Influencer marketing is becoming more standardized
Influencer marketing sprang from the idea that social platform stars with loyal followings would be able to market more effectively to their fans. But now, like all marketing, the area is becoming more standardized.
Brands are taking advantage of a growing number of self-serve ad tools in the market. Here’s how it works: An advertiser creates a list of influencers, usually about 20 that it wants to work with. They’re determined by a host of attributes, from whether they speak to a market the company wants to reach, to brand-safety issues, to, of course, price. Most of the time, these influencers are so-called “micro-influencers,” who have smaller followings and theoretically more engagement.
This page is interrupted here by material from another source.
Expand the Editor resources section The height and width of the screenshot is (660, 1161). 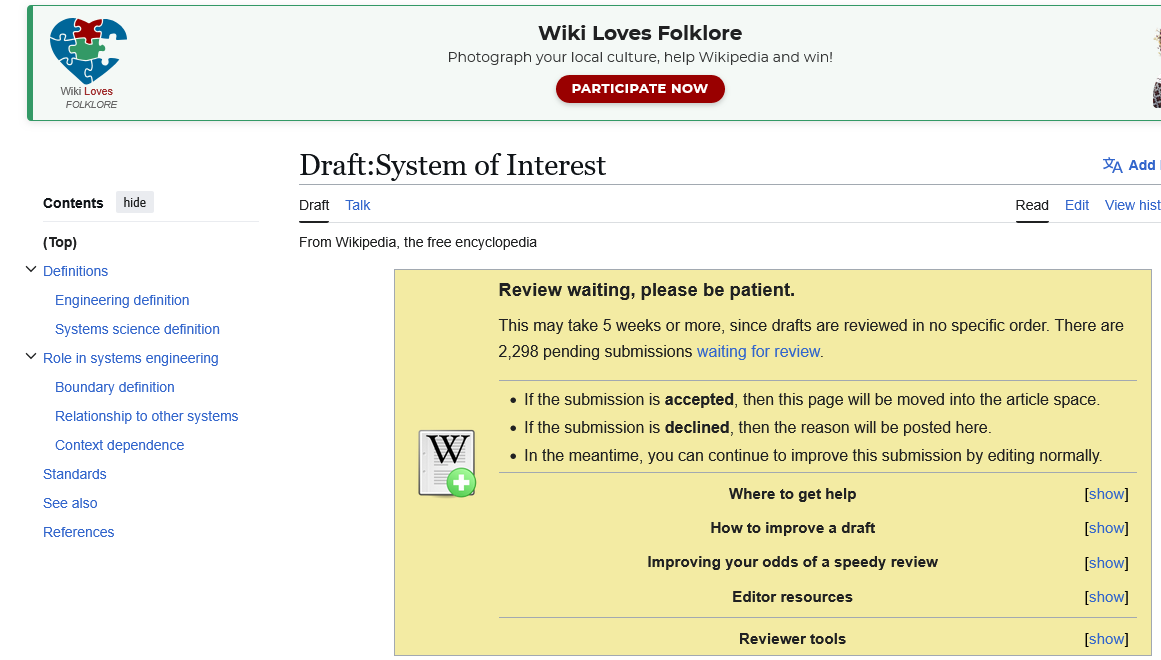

Then, the advertiser provides creative assets to the influencers so they’ll post it on their own social platforms. It’s closer to a publisher relationship than a creator one and a far cry from the beginnings of the influencer marketing industry.
“This is the most cost-effective way for us,” said Jane Tattersall, vp of marketing at LottoGopher, a lottery ticket e-commerce advertiser, which is using engage:BDR’s IconicReach self-serve platform for its advertising. The company has an in-house creative agency, so it didn’t want to hire influencers for long-term relationships to make creative. “I’ve been using influencers a long time. When you need many of them, it takes a long time. Then, you have to negotiate a bunch of contracts.”
The self-serve ad method is closer to a platform-style relationship: Brands only need to choose where to spend their money. At LottoGopher, the company has a program running with 20 influencers, and it’s hoping to add up to 20 more. It wants to reach more luxury and aspirational customers — people who like expensive stuff and may play the lottery to get it — and is supplying creative. “This is much more cost-effective for us,” said Tattersall.
There are other benefits: Brands have long bought into the wisdom that influencers with giant numbers of followers see less engagement. A survey of 2 million social media influencers by influencer marketing platform Markerly showed that for unpaid posts, Instagram influencers with fewer than 1,000 followers have a like rate of about 8 percent, while those with 1,000 to 10,000 followers have a like rate of 4 percent.
But working with small influencers sacrifices on reach. Combine the two, and it works out. “It’s like media. We can’t afford or have aspiration to go with the No. 1 TV network. We get a cross-section of people who have a total audience across the broad base.”
“The biggest volume of things on Instagram are actually advertiser-supplied creative now,” said engage:BDR CEO Ted Dhanik. “That already exists. All we did was automate the process. An advertiser uploads a creative, and an influencer posts it.”
Prices are determined mostly by time. Influencers can leave posts up for between one and 12 hours. If it’s a big influencer, brands will pay a fee upfront. Others — most influencers under 100,000 followers — get performance-based coupon codes. If the post performs, they get paid.
It’s notable because it’s in some ways the inverse model of brands using influencers like agencies. As Digiday reported earlier, major brands have begun going straight to social stars to make their creative for them. It marked a sea change: Cheaper and faster, influencers are essentially replacing agencies as content arms, a far cry from the early days when influencers entered into “creator” relationships or at least endorsement contracts with brands.
At Urban Floor, a national flooring company, the brand wanted to reach more luxury customers to break into the luxury homes and luxury living space. The company now supplies content to 10 influencers, each of whom has 500,000 followers, and they post them on their Instagrams, according to marketing head Jordan Sandoval. “It’s a very new concept right now,” said Sandoval. “But we’ll try it out and see if it works.”